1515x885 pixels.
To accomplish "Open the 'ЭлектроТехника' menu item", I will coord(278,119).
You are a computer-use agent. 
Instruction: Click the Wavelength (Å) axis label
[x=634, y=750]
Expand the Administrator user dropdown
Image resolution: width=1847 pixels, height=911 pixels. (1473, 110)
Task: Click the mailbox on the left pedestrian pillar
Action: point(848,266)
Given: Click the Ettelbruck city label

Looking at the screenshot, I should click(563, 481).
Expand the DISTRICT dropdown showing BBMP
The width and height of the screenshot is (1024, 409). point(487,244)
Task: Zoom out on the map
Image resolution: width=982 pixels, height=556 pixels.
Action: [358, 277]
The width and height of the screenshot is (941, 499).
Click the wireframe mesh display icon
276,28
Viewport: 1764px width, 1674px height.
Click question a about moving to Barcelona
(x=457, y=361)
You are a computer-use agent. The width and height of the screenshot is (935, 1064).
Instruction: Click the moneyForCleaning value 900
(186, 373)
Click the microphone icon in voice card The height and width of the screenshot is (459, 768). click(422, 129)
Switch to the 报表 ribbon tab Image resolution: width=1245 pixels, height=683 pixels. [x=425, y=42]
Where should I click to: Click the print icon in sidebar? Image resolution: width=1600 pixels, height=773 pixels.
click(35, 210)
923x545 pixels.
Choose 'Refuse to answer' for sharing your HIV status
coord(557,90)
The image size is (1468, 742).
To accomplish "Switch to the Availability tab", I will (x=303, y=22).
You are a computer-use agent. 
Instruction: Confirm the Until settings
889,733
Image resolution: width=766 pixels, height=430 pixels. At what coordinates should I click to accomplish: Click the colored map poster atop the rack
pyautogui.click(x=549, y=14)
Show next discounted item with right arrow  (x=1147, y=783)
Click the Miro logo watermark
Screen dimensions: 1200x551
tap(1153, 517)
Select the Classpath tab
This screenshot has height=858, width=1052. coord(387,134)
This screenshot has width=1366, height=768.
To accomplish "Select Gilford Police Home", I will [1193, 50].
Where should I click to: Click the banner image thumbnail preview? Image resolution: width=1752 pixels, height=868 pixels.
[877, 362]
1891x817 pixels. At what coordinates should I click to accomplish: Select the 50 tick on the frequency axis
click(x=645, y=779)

------------------------

#### [TASK OBJECTIVE]
Calculate how many lines of the material include the string "Switch", and state that number by itself.

#### [WRITTEN ANSWER]
2